May 19, 2008 (Vol. 7, No. 9)
Professor's Geographic Models Help Myanmar Relief Efforts
"Post-disaster efforts require at least approximate knowledge of the relative distribution of the affected population within the area of disaster," said Professor Gorokhovich. "This helps to allocate humanitarian aid and plan how to reach the affected population…it is important to know not only the total number of affected people but also where these people are to plan relief efforts."
More than 3.2 million Burmese are potentially affected by the cyclone, based on the research by Professor Gorokhovich and his partners at the Johns Hopkins Bloomberg School of Public Health in Baltimore. Major health threats for cyclone survivors include typhoid, dysentery, and malaria. Measles outbreaks are also a worry for children.

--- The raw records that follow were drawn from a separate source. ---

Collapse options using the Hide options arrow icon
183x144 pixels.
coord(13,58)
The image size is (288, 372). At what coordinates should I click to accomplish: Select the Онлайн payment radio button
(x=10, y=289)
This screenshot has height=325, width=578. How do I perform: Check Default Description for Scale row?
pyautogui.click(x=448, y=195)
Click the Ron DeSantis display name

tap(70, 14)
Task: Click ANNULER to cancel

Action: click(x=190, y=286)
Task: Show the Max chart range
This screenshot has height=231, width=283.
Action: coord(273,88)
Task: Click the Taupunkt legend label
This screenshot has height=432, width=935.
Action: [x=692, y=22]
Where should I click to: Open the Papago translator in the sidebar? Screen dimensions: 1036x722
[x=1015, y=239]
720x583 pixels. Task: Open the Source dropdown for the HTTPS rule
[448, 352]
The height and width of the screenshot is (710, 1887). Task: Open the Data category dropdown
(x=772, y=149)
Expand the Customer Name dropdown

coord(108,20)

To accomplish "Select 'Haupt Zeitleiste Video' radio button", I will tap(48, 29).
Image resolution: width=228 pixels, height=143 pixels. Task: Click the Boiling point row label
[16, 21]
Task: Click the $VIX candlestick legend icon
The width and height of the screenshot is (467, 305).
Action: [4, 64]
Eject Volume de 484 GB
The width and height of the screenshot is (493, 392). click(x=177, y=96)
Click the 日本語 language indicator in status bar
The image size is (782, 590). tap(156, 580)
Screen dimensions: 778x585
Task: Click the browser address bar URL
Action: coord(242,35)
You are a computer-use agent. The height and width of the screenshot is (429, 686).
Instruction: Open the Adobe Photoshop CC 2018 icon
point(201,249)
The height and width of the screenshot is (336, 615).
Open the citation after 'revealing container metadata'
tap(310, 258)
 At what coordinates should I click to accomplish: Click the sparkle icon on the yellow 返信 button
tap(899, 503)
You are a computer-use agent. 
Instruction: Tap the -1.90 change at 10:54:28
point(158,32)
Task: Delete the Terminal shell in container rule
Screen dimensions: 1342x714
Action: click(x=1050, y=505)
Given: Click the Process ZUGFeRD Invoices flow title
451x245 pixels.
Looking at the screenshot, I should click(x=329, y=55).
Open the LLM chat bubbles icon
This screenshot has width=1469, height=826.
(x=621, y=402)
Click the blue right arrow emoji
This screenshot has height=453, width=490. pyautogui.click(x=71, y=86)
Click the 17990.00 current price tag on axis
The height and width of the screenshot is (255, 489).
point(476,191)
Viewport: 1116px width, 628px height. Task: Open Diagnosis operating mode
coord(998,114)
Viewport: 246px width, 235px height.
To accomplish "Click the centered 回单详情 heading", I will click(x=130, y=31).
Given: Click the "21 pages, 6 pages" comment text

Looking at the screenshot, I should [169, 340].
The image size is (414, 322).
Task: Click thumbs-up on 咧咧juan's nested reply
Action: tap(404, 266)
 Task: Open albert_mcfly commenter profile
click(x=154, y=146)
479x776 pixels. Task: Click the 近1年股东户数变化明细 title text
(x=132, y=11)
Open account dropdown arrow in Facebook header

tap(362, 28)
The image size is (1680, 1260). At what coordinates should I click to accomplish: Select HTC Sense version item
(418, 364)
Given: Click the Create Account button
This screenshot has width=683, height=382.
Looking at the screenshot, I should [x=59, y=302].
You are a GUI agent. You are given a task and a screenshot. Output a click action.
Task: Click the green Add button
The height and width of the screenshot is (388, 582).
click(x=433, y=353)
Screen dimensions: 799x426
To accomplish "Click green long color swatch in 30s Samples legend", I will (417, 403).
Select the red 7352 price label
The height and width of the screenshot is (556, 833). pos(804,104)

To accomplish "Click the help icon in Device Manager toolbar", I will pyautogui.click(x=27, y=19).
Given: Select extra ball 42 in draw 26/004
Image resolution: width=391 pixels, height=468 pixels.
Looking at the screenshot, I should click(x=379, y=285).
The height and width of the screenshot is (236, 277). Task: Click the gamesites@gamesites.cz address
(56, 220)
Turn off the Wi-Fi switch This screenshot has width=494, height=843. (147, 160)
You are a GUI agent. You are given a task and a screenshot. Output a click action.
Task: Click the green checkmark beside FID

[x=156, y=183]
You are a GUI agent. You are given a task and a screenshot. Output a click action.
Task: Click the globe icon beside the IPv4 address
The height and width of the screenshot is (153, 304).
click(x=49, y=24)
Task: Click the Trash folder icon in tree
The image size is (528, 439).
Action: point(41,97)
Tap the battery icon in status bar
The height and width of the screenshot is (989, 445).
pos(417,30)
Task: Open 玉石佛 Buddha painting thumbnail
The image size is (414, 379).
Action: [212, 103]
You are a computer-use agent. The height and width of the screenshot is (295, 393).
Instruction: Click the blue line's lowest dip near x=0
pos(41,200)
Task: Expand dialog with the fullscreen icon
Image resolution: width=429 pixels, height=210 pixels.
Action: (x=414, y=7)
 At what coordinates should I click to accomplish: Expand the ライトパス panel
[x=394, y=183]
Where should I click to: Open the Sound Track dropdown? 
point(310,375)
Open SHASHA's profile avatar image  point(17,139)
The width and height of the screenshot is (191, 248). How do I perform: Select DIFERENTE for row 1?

Professor Gorokhovich's role was to create a geographic model of the area, using data publicly available from various sources on the storm surge and flooding, and then to map the potential affected population within the flooded areas and surge zone.
The team members also included Gilbert Burnham, Shannon Doocy, and Courtland Robinson from the Center for Refugee and Disaster Response at Johns Hopkins. The team was formed after the Asian tsunami of 2004, when Professor Gorokhovich and Dr. Doocy met at the World Health Organization conference in Thailand. Afterwards, the team applied for funding from the National Science Foundation, which was granted in 2006.
Professor Gorokhovich's work using GIS models to potentially save lives following disasters has been nationally recognized. Last year, he presented research at the annual meeting of the Geological Society of America on how the 2004 tsunami affected the population of Sumatra, which found a high correlation between the population actually affected, as gathered from field data, and that predicted by a GIS model after the tsunami struck.
Professor Gorokhovich's area of interest includes rapid disasters, such as cyclones, earthquakes, floods, and landslides, as well as slow hazards, such as sea-level rise and glacial retreat. He also uses GIS multicriteria models to study coastal land conservation in Long Island Sound and the vulnerability of certain coastal areas in Alaska to a rise in sea level.
The maps and a list of the affected communities are available at www.jhsph.edu/burmacyclone.